La investigación judicial sobre el patrimonio del jefe de Gabinete, Manuel Adorni, ingresará en una etapa decisiva desde este lunes, cuando comiencen a declarar bajo juramento cuatro mujeres identificadas como acreedoras en distintas operaciones inmobiliarias del funcionario.
Dos de ellas, Graciela Isabel Molina y Victoria María José Cancio, madre e hija, están citadas para este lunes a las 9 y a las 11. Ambas figuran como prestamistas de 100.000 dólares otorgados a Adorni, con garantía hipotecaria sobre su departamento ubicado en la calle Asamblea, en el barrio porteño de Parque Chacabuco.
El miércoles será el turno de otras dos testigos: Beatriz Alicia Viegas y Claudia Bibiana Sbabo, jubiladas que le vendieron al funcionario un segundo departamento en Caballito. En este caso, Adorni pagó 30.000 dólares y mantiene una deuda de 200.000 dólares a saldar en noviembre próximo, sin intereses y bajo un esquema de hipoteca entre privados.
A pedido del fiscal federal Gerardo Pollicita, el juez Ariel Lijo dispuso levantar el secreto fiscal sobre las cuatro mujeres. La medida apunta a analizar su capacidad económica y determinar si pueden justificar los préstamos, créditos y garantías hipotecarias involucradas en la causa.
En ese marco, se solicitó a la Agencia de Recaudación y Control Aduanero (ARCA) información detallada sobre su situación fiscal, declaraciones juradas, ingresos, bienes, activos y cualquier otra documentación que permita verificar la magnitud y sustento económico de las operaciones vinculadas a los inmuebles de Adorni.
6 y 48 departamento adorni
El jefe de Gabinete Manuel Adorni tiene un departamento en la esquina de 6 y 48
AGLP
Además, las testigos deberán presentarse en tribunales con sus teléfonos celulares y facilitar el acceso a mensajes, audios, correos electrónicos, imágenes y registros de llamadas relacionados con las transacciones investigadas.
Manuel Adorni y una situación complicada entre hipotecas, deudas y operaciones inmobiliarias
Según consta en la documentación analizada, el préstamo de 100.000 dólares habría sido aportado en un 85% por Molina, comisario retirada de la Policía Federal, y en un 15% por su hija Cancio, también integrante de la fuerza.
La devolución habría sido pactada a dos años, con una tasa de interés del 11% anual y pagos mensuales. La hipoteca fue formalizada en noviembre de 2024 y el dinero habría sido utilizado para la compra de una vivienda en un club privado en Exaltación de la Cruz.

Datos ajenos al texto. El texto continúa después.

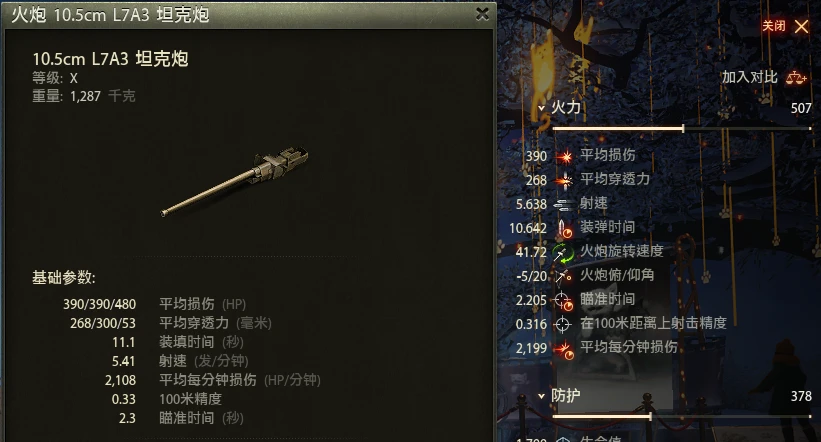The image size is (821, 442).
Task: Collapse the 防护 protection section
Action: click(541, 396)
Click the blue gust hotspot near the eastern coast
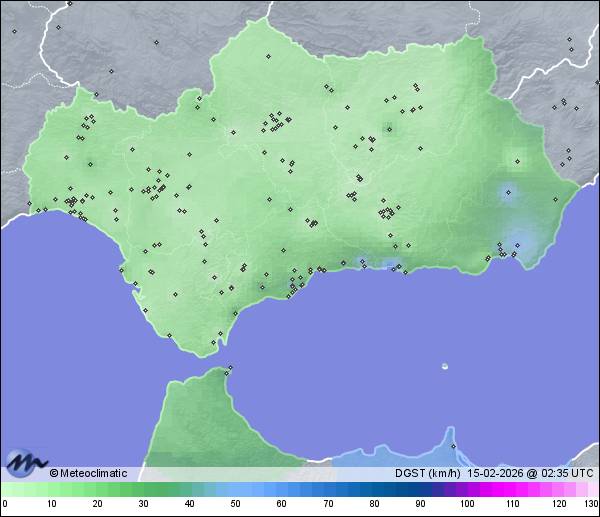This screenshot has width=600, height=517. tap(511, 194)
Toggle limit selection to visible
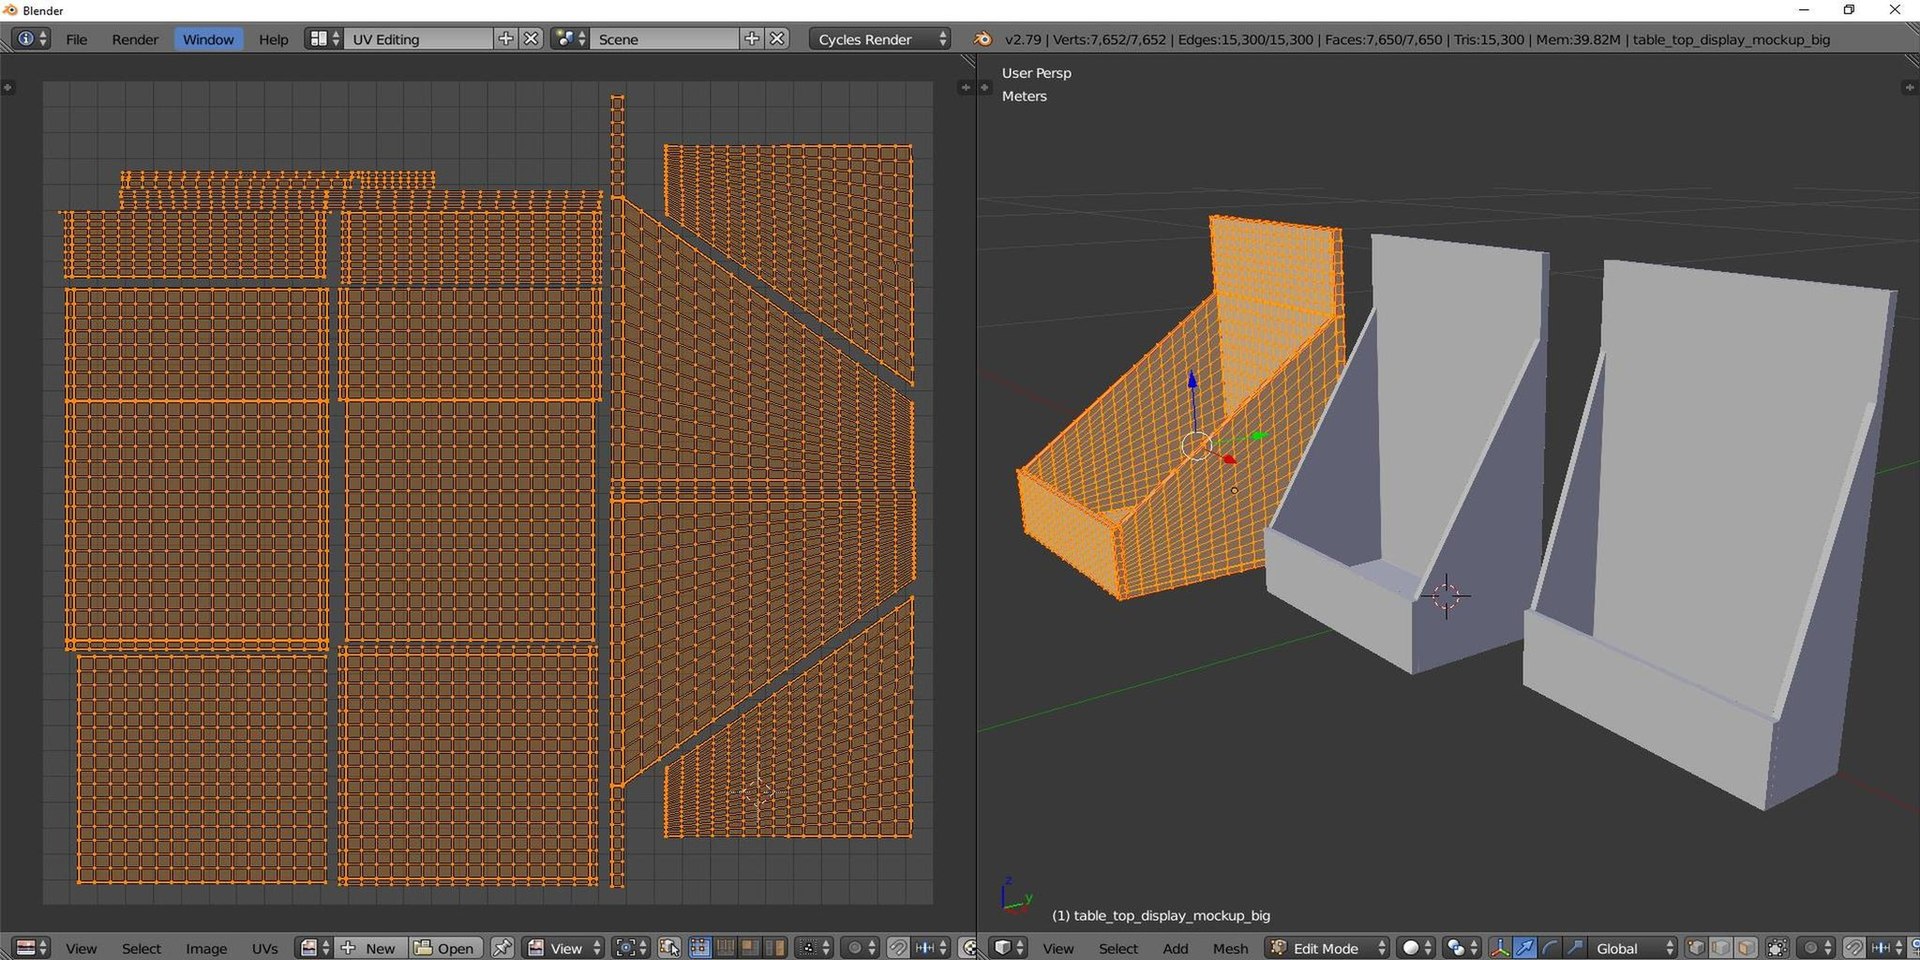Screen dimensions: 1920x960 click(1777, 948)
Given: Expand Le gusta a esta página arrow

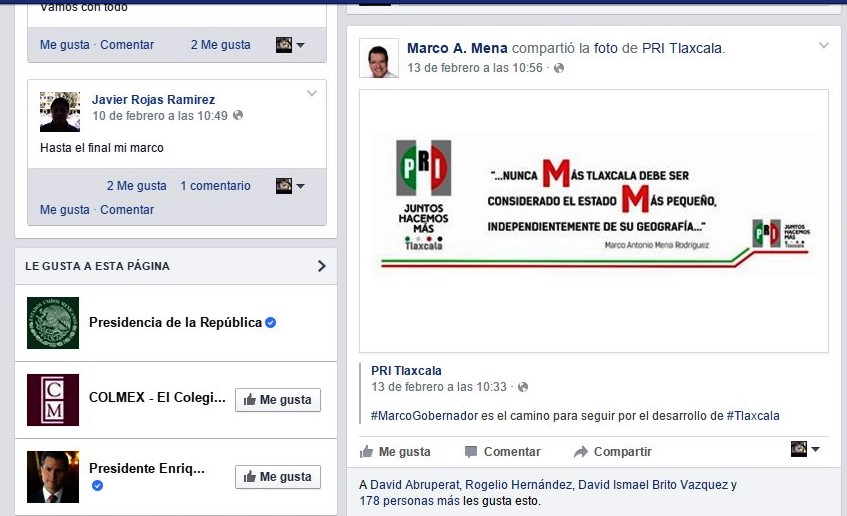Looking at the screenshot, I should (x=322, y=266).
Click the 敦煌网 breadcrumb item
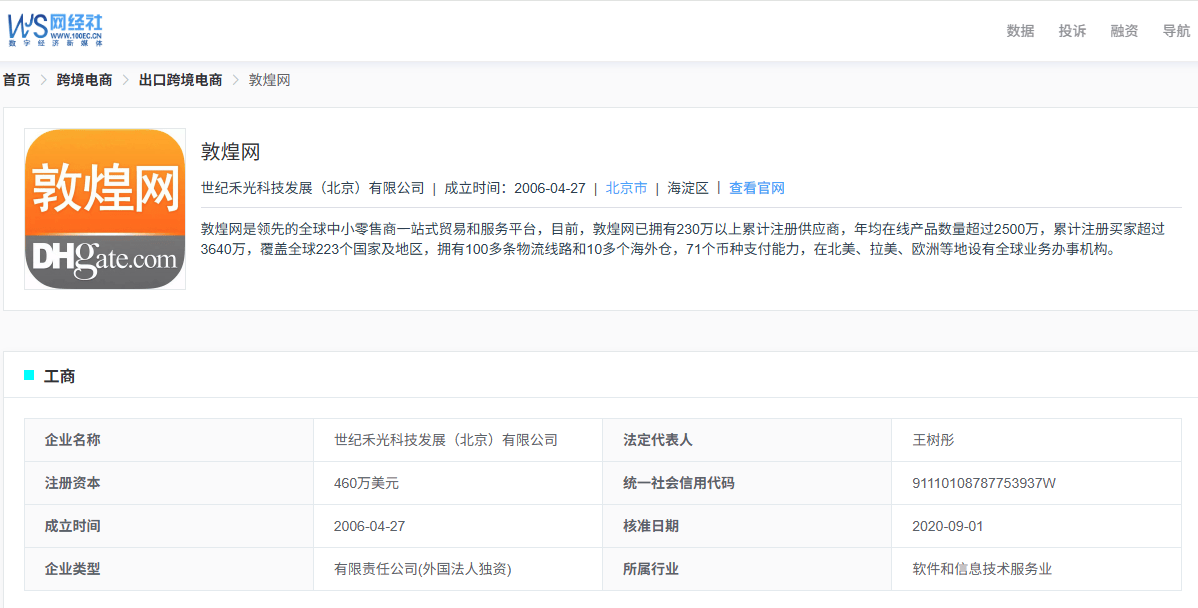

En su última declaración jurada ante la Oficina Anticorrupción, Adorni informó una deuda de $43.860.000 con Molina y otra de $7.740.000 con Cancio, ambas garantizadas con el inmueble de Parque Chacabuco. La fiscalía busca ahora contrastar esos datos con la trazabilidad real de los fondos, en una causa que podría avanzar hacia definiciones clave tras las declaraciones de esta semana.